*Exercise passage*
▼▼▼
Western Australia will outlaw gel blasters, going further than any other state in response to concerns about their resemblance to real firearms.
From July 3, the blasters - which fire small gel balls - will be classed as prohibited weapons which cannot be owned by anyone.
Anyone subsequently found in possession of a blaster will face a fine of up to $36,000 or three years' jail.
An amnesty period will apply until July 3, allowing owners to hand the blasters into police stations without penalty.
Police Minister Paul Papalia says officers are facing an unreasonable situation when confronted by the blasters, which can be indistinguishable from real guns.
"A tragedy is just waiting to happen with these things," he told reporters on Monday.
"I don't want West Australian police officers to be put into a position where they arrive on a scene, having been called out by a concerned member of the public, and are unable to determine whether they're confronting a real firearm or not."
There were 147 police call-outs to incidents involving gel blasters in WA last year.
Police Commissioner Chris Dawson highlighted a siege at a pharmacy south of Perth in April which led to Tactical Response Group officers being sent in.
"That took hours and hours before that man was disarmed," Mr Dawson said.
"He had a gel blaster - that's what we allege - and that was of grave public concern."
Another incident in December last year involved police responding to a group of six men spotted carrying gel blasters.
"They were apprehended at gunpoint by police," he said.
"We had no concept that they were not real firearms."
Mr Papalia said the blasters were also used as fake weapons to intimidate people and there were concerns they could be converted to cause lethal damage.
The outlawing of the blasters is a regulatory change which does not require legislation to be amended.
Victoria does not allow replica firearms, while gel blaster owners must have a firearms licence in NSW, South Australia and Tasmania.
Queensland allows people to have gel blasters without a licence but they cannot be openly carried.
▲▲▲
*Excerpted data*
▼▼▼
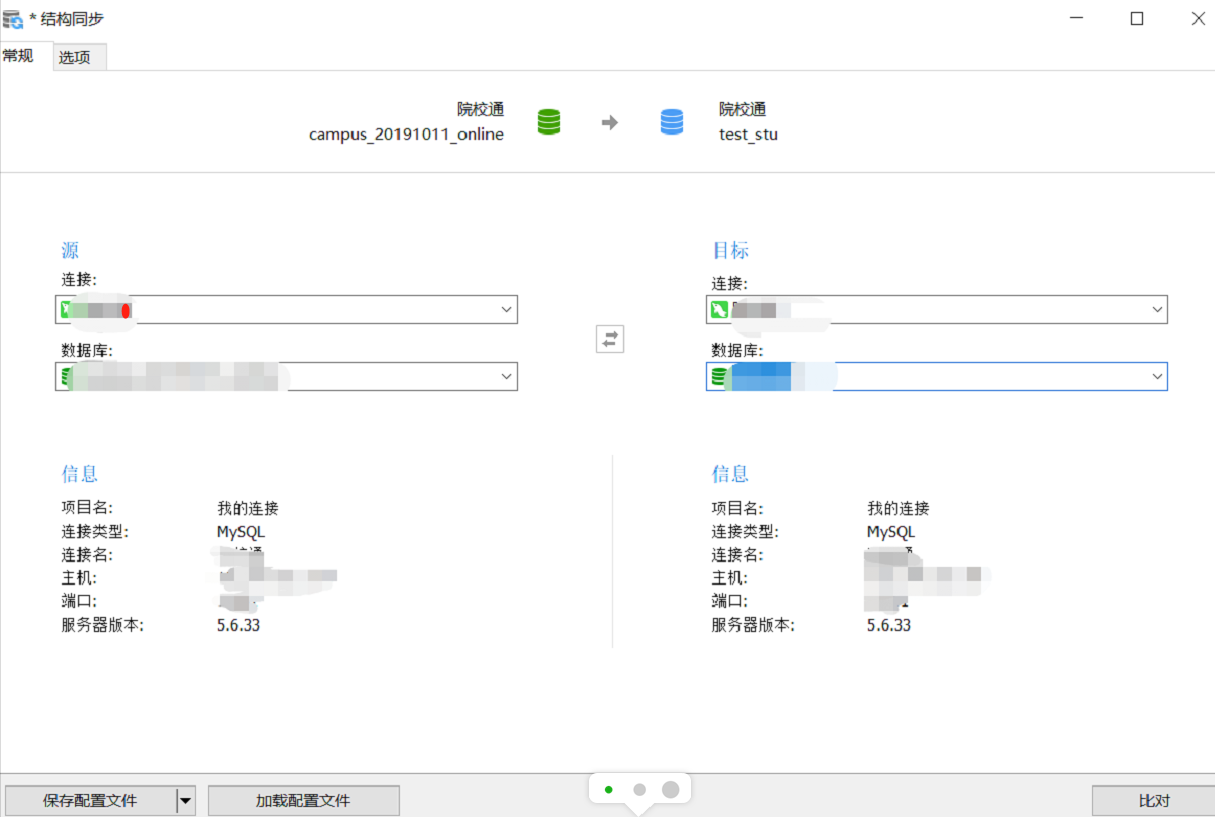Click the 比对 button
Image resolution: width=1215 pixels, height=817 pixels.
point(1153,800)
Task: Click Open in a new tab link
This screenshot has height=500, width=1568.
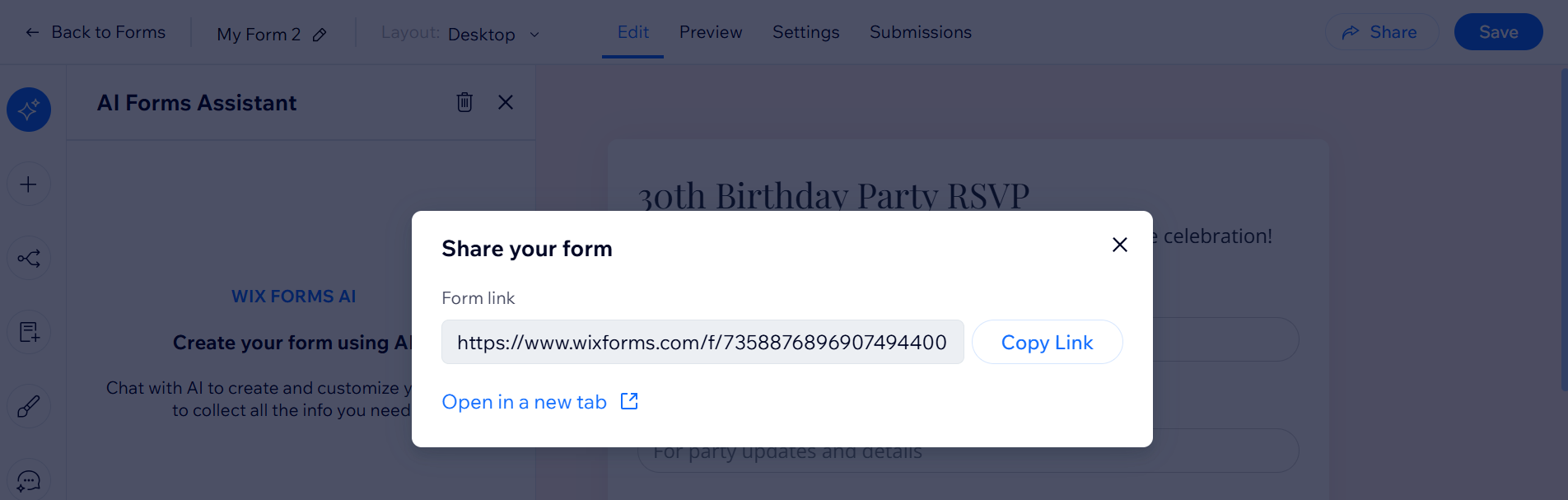Action: (524, 402)

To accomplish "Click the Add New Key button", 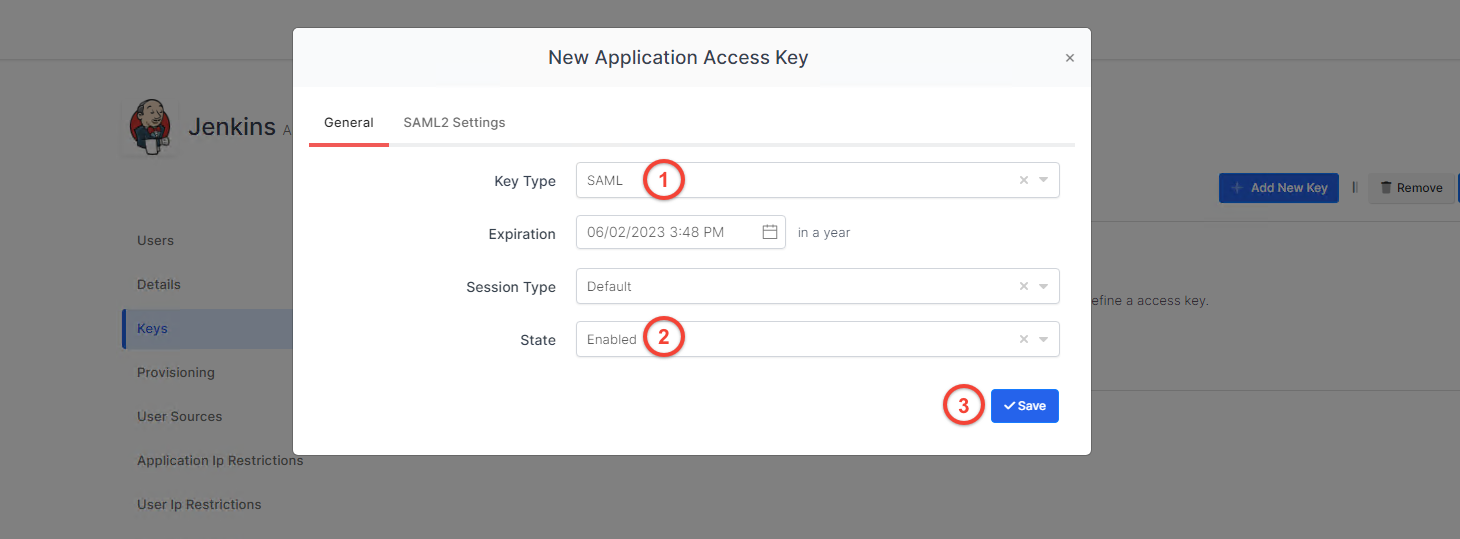I will point(1278,188).
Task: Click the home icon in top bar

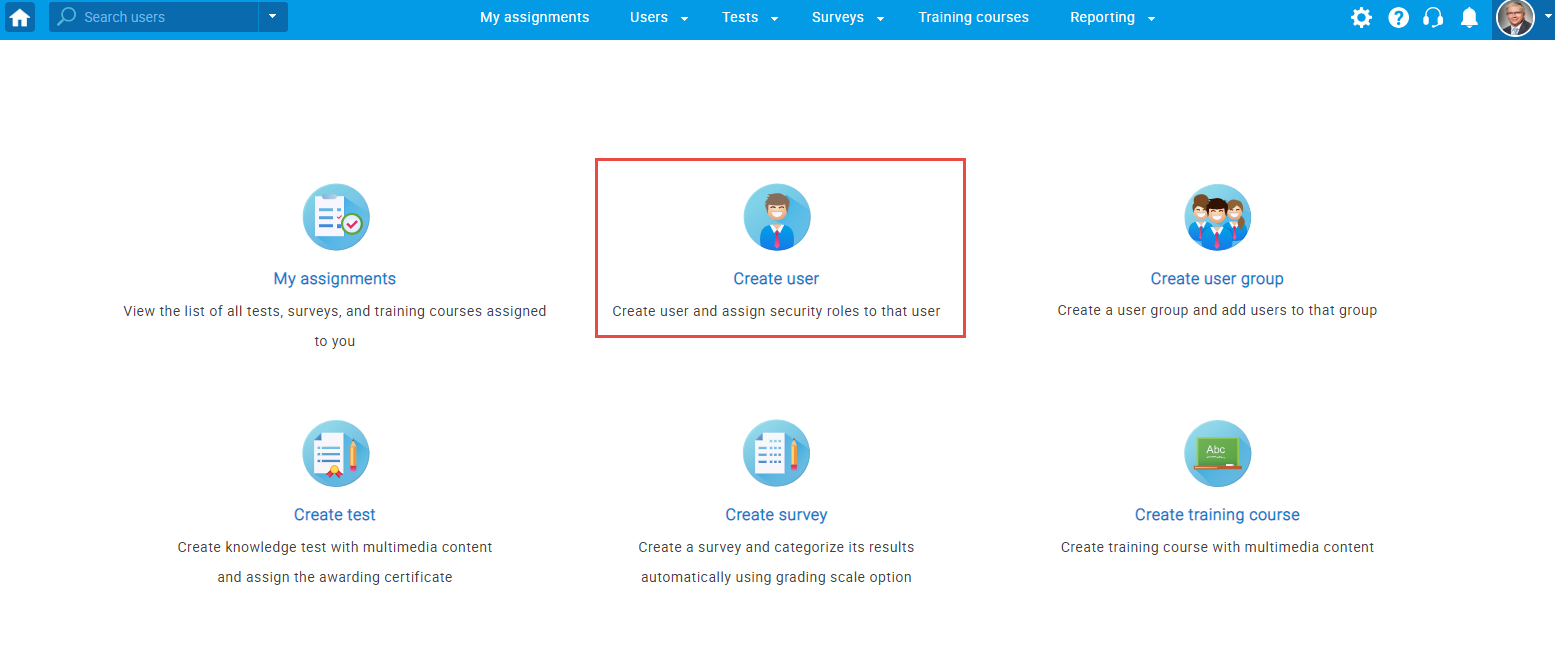Action: pyautogui.click(x=20, y=17)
▲▲▲
*Your tasks*
A: Answer these questions from the gel blaster article:
(i) From what date will gel blasters be classed as prohibited weapons in Western Australia?
(ii) How many police call-outs to incidents involving gel blasters were there in WA last year?
(iii) Which state allows gel blasters without a licence but forbids carrying them openly?
B: Please reproduce the gel blaster article word for word from "Police Minister Paul" to "Mr Dawson said.".
The material comes from a different source than the gel blaster article.

*Answers in order*
A:
(i) July 3
(ii) 147
(iii) Queensland

B:
Police Minister Paul Papalia says officers are facing an unreasonable situation when confronted by the blasters, which can be indistinguishable from real guns.
"A tragedy is just waiting to happen with these things," he told reporters on Monday.
"I don't want West Australian police officers to be put into a position where they arrive on a scene, having been called out by a concerned member of the public, and are unable to determine whether they're confronting a real firearm or not."
There were 147 police call-outs to incidents involving gel blasters in WA last year.
Police Commissioner Chris Dawson highlighted a siege at a pharmacy south of Perth in April which led to Tactical Response Group officers being sent in.
"That took hours and hours before that man was disarmed," Mr Dawson said.